| REQUIRED ACTION |
Print word for word the first line of the records below and every following line through the one containing "Weekly Days: (1081, 1050)"; print nothing else.
:: SOURCE MATERIAL
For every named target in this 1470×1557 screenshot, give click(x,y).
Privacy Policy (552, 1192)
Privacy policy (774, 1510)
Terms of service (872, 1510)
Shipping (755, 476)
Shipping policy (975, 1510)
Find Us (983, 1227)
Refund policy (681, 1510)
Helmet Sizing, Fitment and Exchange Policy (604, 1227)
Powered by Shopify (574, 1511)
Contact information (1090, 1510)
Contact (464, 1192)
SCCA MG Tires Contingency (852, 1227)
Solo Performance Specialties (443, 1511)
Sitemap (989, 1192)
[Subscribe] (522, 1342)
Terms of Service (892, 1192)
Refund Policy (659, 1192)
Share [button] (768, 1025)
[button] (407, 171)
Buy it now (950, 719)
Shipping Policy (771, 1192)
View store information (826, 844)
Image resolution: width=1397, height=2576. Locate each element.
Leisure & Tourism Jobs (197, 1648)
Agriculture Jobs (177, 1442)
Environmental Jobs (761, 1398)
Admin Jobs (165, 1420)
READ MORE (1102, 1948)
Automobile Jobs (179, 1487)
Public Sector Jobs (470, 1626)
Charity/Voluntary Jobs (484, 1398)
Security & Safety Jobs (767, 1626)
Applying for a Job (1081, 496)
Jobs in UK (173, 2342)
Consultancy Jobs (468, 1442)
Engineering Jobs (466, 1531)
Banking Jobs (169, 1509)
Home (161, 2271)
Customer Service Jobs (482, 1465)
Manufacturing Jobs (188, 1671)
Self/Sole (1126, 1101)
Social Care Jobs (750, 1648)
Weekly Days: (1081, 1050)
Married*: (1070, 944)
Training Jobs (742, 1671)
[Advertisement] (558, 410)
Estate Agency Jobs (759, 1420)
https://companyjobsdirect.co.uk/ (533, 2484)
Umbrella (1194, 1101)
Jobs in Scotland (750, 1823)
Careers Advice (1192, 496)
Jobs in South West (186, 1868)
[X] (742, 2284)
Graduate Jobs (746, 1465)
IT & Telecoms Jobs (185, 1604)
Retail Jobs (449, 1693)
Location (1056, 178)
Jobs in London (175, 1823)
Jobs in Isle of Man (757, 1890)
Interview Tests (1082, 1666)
::::
| SOLUTION TO THE EXERCISE |
For every named target in this 1470×1557 screenshot, give click(x,y).
Privacy Policy (552, 1192)
Privacy policy (774, 1510)
Terms of service (872, 1510)
Shipping (755, 476)
Shipping policy (975, 1510)
Find Us (983, 1227)
Refund policy (681, 1510)
Helmet Sizing, Fitment and Exchange Policy (604, 1227)
Powered by Shopify (574, 1511)
Contact information (1090, 1510)
Contact (464, 1192)
SCCA MG Tires Contingency (852, 1227)
Solo Performance Specialties (443, 1511)
Sitemap (989, 1192)
[Subscribe] (522, 1342)
Terms of Service (892, 1192)
Refund Policy (659, 1192)
Share [button] (768, 1025)
[button] (407, 171)
Buy it now (950, 719)
Shipping Policy (771, 1192)
View store information (826, 844)
Image resolution: width=1397, height=2576. Locate each element.
Leisure & Tourism Jobs (197, 1648)
Agriculture Jobs (177, 1442)
Environmental Jobs (761, 1398)
Admin Jobs (165, 1420)
READ MORE (1102, 1948)
Automobile Jobs (179, 1487)
Public Sector Jobs (470, 1626)
Charity/Voluntary Jobs (484, 1398)
Security & Safety Jobs (767, 1626)
Applying for a Job (1081, 496)
Jobs in UK (173, 2342)
Consultancy Jobs (468, 1442)
Engineering Jobs (466, 1531)
Banking Jobs (169, 1509)
Home (161, 2271)
Customer Service Jobs (482, 1465)
Manufacturing Jobs (188, 1671)
Self/Sole (1126, 1101)
Social Care Jobs (750, 1648)
Weekly Days: (1081, 1050)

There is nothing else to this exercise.